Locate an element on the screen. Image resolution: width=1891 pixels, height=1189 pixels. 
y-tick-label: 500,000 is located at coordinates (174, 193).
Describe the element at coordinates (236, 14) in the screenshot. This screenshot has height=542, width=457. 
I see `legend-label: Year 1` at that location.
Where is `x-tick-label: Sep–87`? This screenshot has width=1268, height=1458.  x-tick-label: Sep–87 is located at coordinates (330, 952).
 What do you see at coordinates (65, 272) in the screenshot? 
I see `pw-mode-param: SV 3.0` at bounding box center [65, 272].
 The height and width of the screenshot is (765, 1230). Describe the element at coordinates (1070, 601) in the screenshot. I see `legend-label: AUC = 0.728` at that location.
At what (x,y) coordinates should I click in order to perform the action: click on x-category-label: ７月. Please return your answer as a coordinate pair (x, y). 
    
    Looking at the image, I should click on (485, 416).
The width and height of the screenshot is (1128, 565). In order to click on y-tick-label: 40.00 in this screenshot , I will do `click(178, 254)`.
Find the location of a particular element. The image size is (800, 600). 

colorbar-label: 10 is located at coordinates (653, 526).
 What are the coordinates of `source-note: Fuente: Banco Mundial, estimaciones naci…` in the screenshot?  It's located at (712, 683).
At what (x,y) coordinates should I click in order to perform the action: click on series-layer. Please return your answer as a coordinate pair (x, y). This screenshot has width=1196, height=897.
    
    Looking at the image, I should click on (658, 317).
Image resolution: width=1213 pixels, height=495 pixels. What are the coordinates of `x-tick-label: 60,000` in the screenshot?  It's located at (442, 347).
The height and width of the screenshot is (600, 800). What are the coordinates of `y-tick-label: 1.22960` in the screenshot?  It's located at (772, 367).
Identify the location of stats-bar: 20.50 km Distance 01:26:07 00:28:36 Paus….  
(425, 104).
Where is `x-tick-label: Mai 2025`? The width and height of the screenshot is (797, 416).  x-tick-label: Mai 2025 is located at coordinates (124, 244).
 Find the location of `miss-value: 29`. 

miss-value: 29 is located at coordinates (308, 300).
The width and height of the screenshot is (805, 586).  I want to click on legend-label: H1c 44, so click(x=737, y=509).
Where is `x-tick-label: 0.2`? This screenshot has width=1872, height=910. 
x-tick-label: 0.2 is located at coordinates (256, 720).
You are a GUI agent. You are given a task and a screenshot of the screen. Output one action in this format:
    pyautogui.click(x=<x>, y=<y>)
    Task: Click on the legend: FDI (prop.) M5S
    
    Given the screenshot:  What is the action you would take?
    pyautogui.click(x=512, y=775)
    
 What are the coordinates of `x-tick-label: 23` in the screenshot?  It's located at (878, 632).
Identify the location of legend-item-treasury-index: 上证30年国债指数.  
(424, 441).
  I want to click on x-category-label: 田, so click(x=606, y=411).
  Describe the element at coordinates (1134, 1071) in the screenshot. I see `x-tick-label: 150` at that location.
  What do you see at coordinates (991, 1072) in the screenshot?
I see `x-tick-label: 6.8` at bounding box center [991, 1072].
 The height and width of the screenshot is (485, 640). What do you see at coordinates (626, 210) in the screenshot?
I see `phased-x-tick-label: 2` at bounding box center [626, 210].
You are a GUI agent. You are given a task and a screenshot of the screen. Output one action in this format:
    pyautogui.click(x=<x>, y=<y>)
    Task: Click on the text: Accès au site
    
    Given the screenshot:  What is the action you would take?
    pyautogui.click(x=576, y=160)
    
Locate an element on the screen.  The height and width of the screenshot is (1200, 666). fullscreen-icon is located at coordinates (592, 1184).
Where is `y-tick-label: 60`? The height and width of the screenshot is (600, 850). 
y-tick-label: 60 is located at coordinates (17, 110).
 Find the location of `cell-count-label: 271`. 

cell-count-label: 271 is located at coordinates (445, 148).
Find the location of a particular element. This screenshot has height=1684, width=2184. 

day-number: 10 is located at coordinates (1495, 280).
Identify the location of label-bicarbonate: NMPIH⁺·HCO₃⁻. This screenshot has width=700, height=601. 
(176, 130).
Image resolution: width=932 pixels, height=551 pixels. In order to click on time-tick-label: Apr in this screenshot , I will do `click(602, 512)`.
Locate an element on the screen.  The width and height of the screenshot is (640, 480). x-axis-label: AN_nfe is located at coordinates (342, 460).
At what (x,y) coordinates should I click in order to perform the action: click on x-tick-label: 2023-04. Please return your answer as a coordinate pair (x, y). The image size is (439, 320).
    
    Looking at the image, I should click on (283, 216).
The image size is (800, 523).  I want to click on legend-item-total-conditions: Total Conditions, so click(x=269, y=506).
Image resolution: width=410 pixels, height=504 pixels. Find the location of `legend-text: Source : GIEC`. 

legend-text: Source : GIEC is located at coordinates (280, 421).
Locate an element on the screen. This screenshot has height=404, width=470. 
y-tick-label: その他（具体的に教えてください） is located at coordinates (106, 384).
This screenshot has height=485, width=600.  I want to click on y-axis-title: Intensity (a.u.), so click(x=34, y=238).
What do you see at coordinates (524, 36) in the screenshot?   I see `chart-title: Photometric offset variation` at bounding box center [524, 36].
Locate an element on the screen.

▶ **REQUEST**
Please copy every row above word for word, changing nothing.

▶ **RESPONSE TO THE EXERCISE**
Locate an element on the screen. Image resolution: width=1891 pixels, height=1189 pixels. 
y-tick-label: 500,000 is located at coordinates (174, 193).
Describe the element at coordinates (236, 14) in the screenshot. This screenshot has height=542, width=457. 
I see `legend-label: Year 1` at that location.
Where is `x-tick-label: Sep–87`? This screenshot has width=1268, height=1458.  x-tick-label: Sep–87 is located at coordinates (330, 952).
 What do you see at coordinates (65, 272) in the screenshot? 
I see `pw-mode-param: SV 3.0` at bounding box center [65, 272].
 The height and width of the screenshot is (765, 1230). Describe the element at coordinates (1070, 601) in the screenshot. I see `legend-label: AUC = 0.728` at that location.
At what (x,y) coordinates should I click in order to perform the action: click on x-category-label: ７月. Please return your answer as a coordinate pair (x, y). 
    
    Looking at the image, I should click on (485, 416).
The width and height of the screenshot is (1128, 565). In order to click on y-tick-label: 40.00 in this screenshot , I will do `click(178, 254)`.
Find the location of a particular element. The image size is (800, 600). 

colorbar-label: 10 is located at coordinates (653, 526).
 What are the coordinates of `source-note: Fuente: Banco Mundial, estimaciones naci…` in the screenshot?  It's located at (712, 683).
At what (x,y) coordinates should I click in order to perform the action: click on series-layer. Please return your answer as a coordinate pair (x, y). This screenshot has width=1196, height=897.
    
    Looking at the image, I should click on (658, 317).
Image resolution: width=1213 pixels, height=495 pixels. What are the coordinates of `x-tick-label: 60,000` in the screenshot?  It's located at (442, 347).
The height and width of the screenshot is (600, 800). What are the coordinates of `y-tick-label: 1.22960` in the screenshot?  It's located at (772, 367).
Identify the location of stats-bar: 20.50 km Distance 01:26:07 00:28:36 Paus….  
(425, 104).
Where is `x-tick-label: Mai 2025`? The width and height of the screenshot is (797, 416).  x-tick-label: Mai 2025 is located at coordinates (124, 244).
 Find the location of `miss-value: 29`. 

miss-value: 29 is located at coordinates (308, 300).
The width and height of the screenshot is (805, 586).  I want to click on legend-label: H1c 44, so click(x=737, y=509).
Where is `x-tick-label: 0.2`? This screenshot has width=1872, height=910. 
x-tick-label: 0.2 is located at coordinates (256, 720).
You are a GUI agent. You are given a task and a screenshot of the screen. Output one action in this format:
    pyautogui.click(x=<x>, y=<y>)
    Task: Click on the legend: FDI (prop.) M5S
    
    Given the screenshot:  What is the action you would take?
    pyautogui.click(x=512, y=775)
    
 What are the coordinates of `x-tick-label: 23` in the screenshot?  It's located at (878, 632).
Identify the location of legend-item-treasury-index: 上证30年国债指数.  
(424, 441).
  I want to click on x-category-label: 田, so click(x=606, y=411).
  Describe the element at coordinates (1134, 1071) in the screenshot. I see `x-tick-label: 150` at that location.
  What do you see at coordinates (991, 1072) in the screenshot?
I see `x-tick-label: 6.8` at bounding box center [991, 1072].
 The height and width of the screenshot is (485, 640). What do you see at coordinates (626, 210) in the screenshot?
I see `phased-x-tick-label: 2` at bounding box center [626, 210].
You are a GUI agent. You are given a task and a screenshot of the screen. Output one action in this format:
    pyautogui.click(x=<x>, y=<y>)
    Task: Click on the text: Accès au site
    
    Given the screenshot:  What is the action you would take?
    pyautogui.click(x=576, y=160)
    
Locate an element on the screen.  The height and width of the screenshot is (1200, 666). fullscreen-icon is located at coordinates (592, 1184).
Where is `y-tick-label: 60`? The height and width of the screenshot is (600, 850). 
y-tick-label: 60 is located at coordinates (17, 110).
 Find the location of `cell-count-label: 271`. 

cell-count-label: 271 is located at coordinates (445, 148).
Find the location of a particular element. This screenshot has height=1684, width=2184. 

day-number: 10 is located at coordinates (1495, 280).
Identify the location of label-bicarbonate: NMPIH⁺·HCO₃⁻. This screenshot has width=700, height=601. 
(176, 130).
Image resolution: width=932 pixels, height=551 pixels. In order to click on time-tick-label: Apr in this screenshot , I will do `click(602, 512)`.
Locate an element on the screen.  The width and height of the screenshot is (640, 480). x-axis-label: AN_nfe is located at coordinates (342, 460).
At what (x,y) coordinates should I click in order to perform the action: click on x-tick-label: 2023-04. Please return your answer as a coordinate pair (x, y). The image size is (439, 320).
    
    Looking at the image, I should click on (283, 216).
The image size is (800, 523).  I want to click on legend-item-total-conditions: Total Conditions, so click(x=269, y=506).
Image resolution: width=410 pixels, height=504 pixels. Find the location of `legend-text: Source : GIEC`. 

legend-text: Source : GIEC is located at coordinates (280, 421).
Locate an element on the screen. This screenshot has height=404, width=470. 
y-tick-label: その他（具体的に教えてください） is located at coordinates (106, 384).
This screenshot has height=485, width=600.  I want to click on y-axis-title: Intensity (a.u.), so click(x=34, y=238).
What do you see at coordinates (524, 36) in the screenshot?   I see `chart-title: Photometric offset variation` at bounding box center [524, 36].
Locate an element on the screen.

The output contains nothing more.